Material to process START

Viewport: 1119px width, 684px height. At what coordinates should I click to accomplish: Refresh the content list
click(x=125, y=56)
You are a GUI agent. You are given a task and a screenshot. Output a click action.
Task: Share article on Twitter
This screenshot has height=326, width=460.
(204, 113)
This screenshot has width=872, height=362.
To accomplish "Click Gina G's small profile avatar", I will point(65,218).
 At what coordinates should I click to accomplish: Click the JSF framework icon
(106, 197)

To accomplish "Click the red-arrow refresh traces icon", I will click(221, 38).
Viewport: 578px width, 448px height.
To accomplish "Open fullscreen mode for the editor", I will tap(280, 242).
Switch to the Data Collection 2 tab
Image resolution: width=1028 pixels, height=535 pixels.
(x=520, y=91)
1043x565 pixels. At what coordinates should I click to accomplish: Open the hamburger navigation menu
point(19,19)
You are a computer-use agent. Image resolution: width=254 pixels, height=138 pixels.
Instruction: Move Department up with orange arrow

Material to process END
Material to process START

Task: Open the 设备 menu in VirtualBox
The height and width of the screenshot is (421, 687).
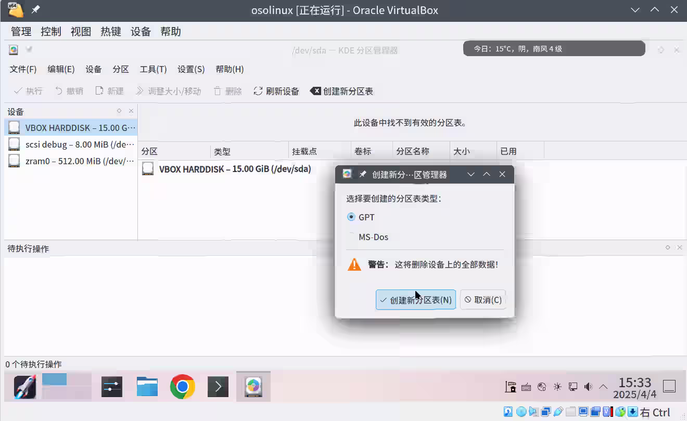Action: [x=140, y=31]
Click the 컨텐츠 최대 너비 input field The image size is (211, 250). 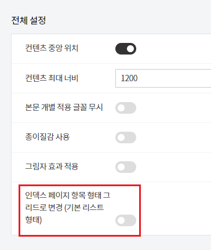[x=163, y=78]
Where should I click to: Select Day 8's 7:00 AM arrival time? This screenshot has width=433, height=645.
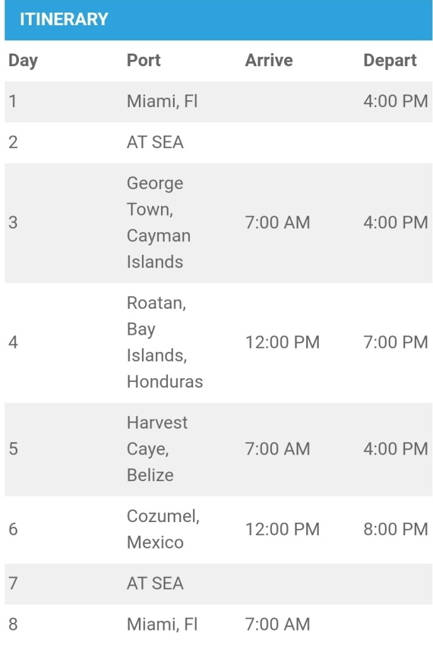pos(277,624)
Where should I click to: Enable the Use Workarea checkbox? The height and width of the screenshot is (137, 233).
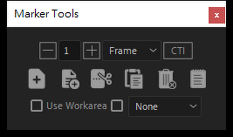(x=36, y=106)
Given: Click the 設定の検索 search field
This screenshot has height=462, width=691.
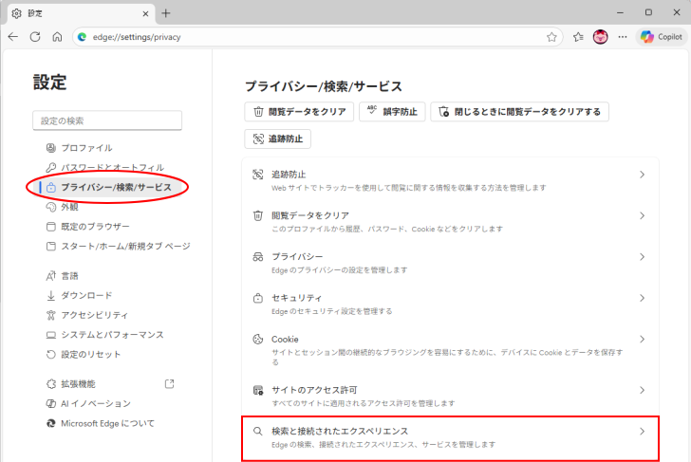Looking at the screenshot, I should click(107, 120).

Material to process END
Material to process START

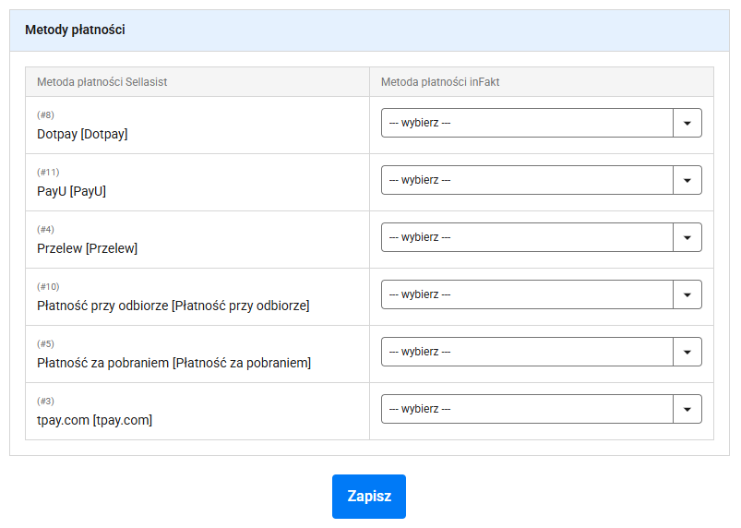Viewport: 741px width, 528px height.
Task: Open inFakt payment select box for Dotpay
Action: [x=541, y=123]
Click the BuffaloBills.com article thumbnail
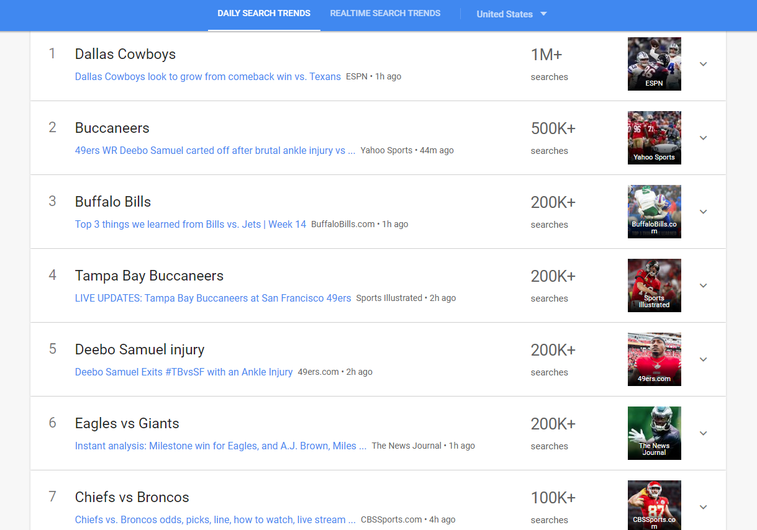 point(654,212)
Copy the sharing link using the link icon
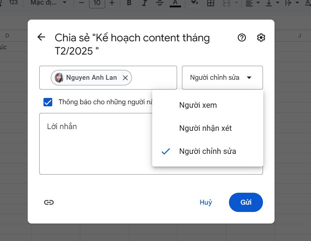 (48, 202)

Material to process END

### Required work
Look through the entries above, and wherever a line holds the string "agent", copy it.

### Response to the exercise
You are a GUI agent. You are given a task and a screenshot. Output a click action.
You are a computer-use agent. Image resolution: width=254 pixels, height=138 pixels.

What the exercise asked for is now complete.